[Brief]
Beginning with the line that contains "Viewport: 700px width, 594px height." and ending with the last line of the records, write out each line exactly and omit the pictures.

[Dataset entries]
^^^^^^^^^^^^^^^^
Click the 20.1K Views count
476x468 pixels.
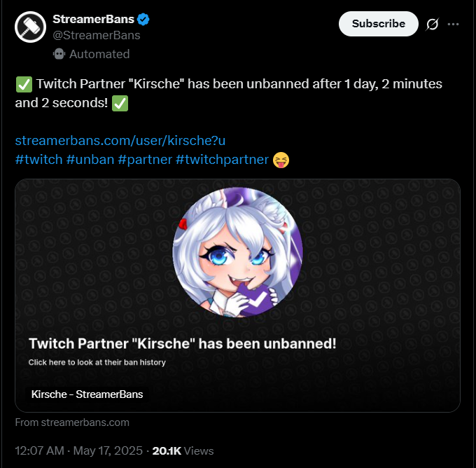tap(183, 450)
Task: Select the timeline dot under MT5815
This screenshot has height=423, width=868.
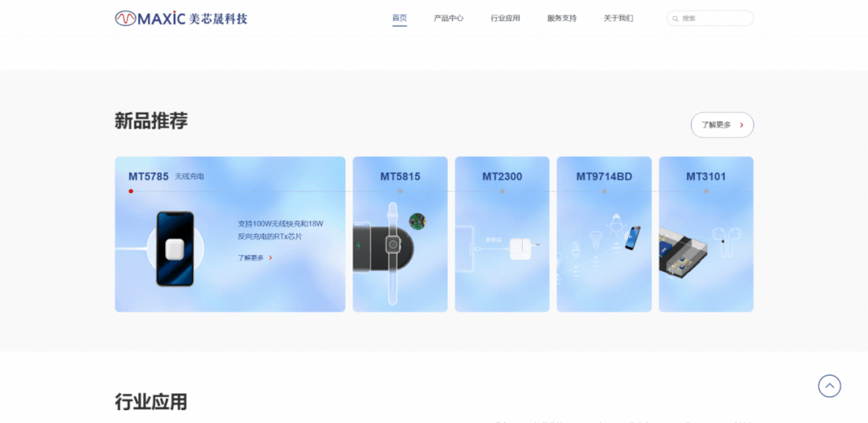Action: (400, 191)
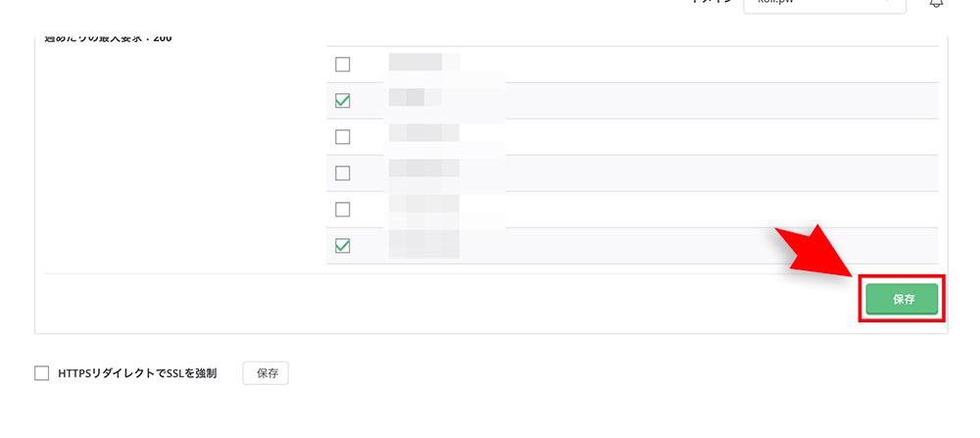Viewport: 980px width, 438px height.
Task: Click the blurred entry name in second row
Action: tap(415, 97)

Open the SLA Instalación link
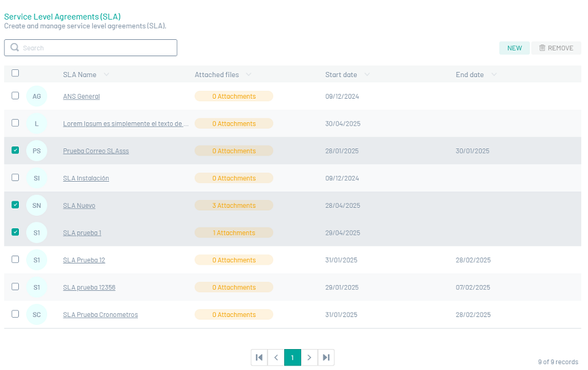tap(86, 178)
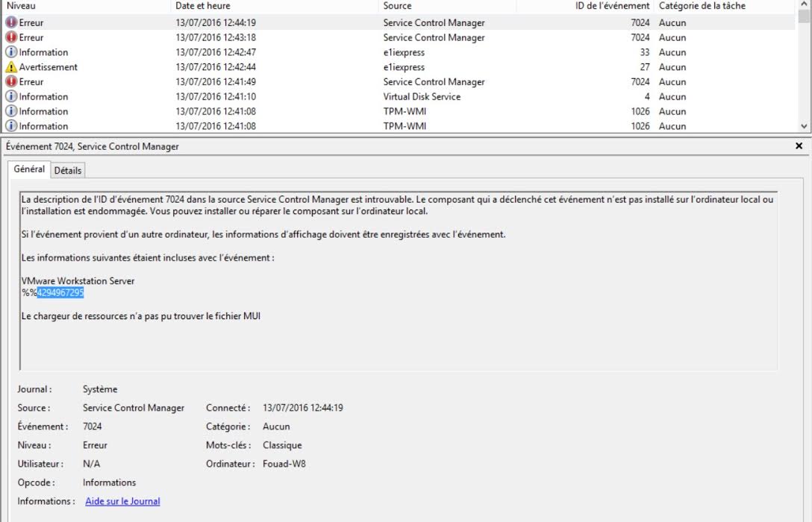Click the information icon of e1iexpress event 33
Viewport: 812px width, 522px height.
click(x=11, y=52)
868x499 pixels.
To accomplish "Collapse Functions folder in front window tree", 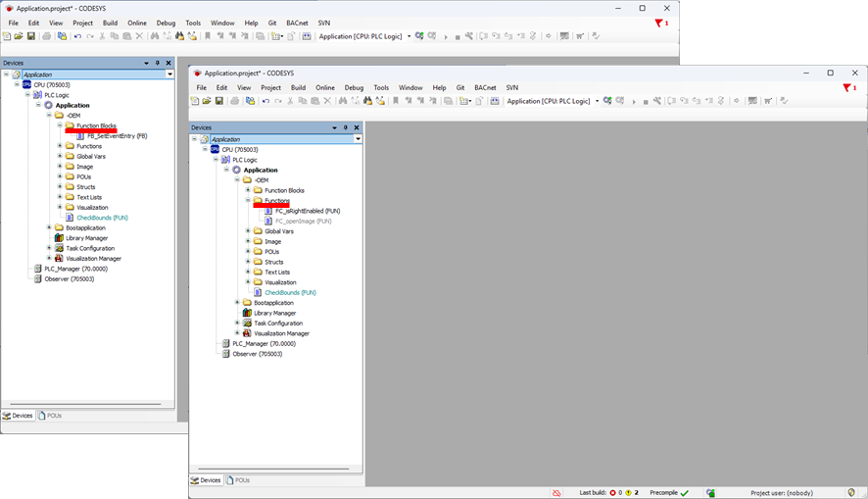I will [249, 201].

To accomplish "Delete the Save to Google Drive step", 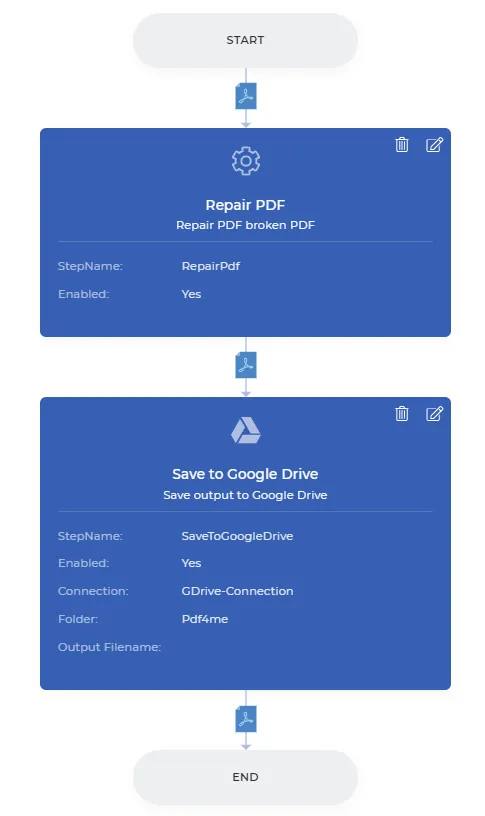I will (402, 413).
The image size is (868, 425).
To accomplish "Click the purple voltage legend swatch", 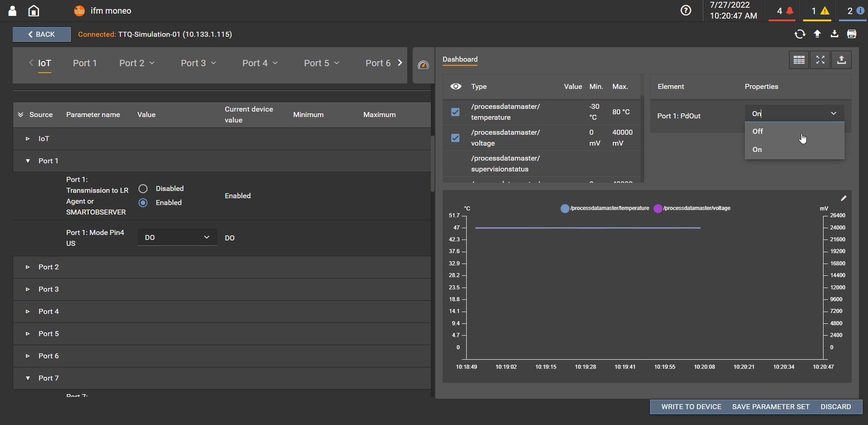I will click(658, 209).
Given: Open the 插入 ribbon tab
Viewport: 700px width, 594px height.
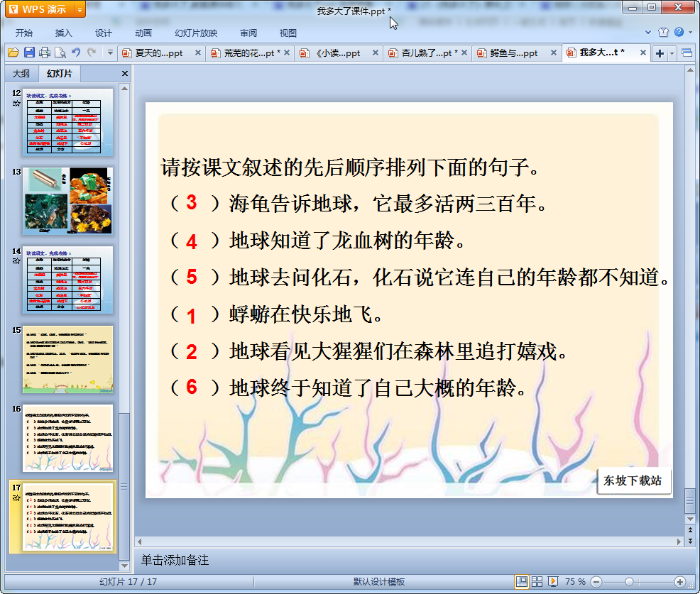Looking at the screenshot, I should pos(64,33).
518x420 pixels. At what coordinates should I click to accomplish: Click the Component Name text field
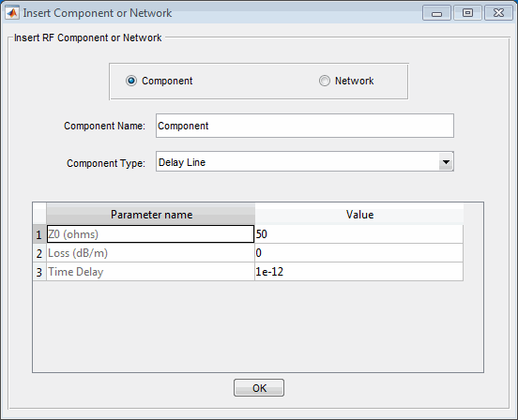tap(305, 126)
^^^^^^^^^^^^^^^^
[Answer below]
Viewport: 700px width, 594px height.
Looking at the screenshot, I should pos(64,33).
518x420 pixels. At what coordinates should I click to accomplish: Click the Component Name text field
tap(305, 126)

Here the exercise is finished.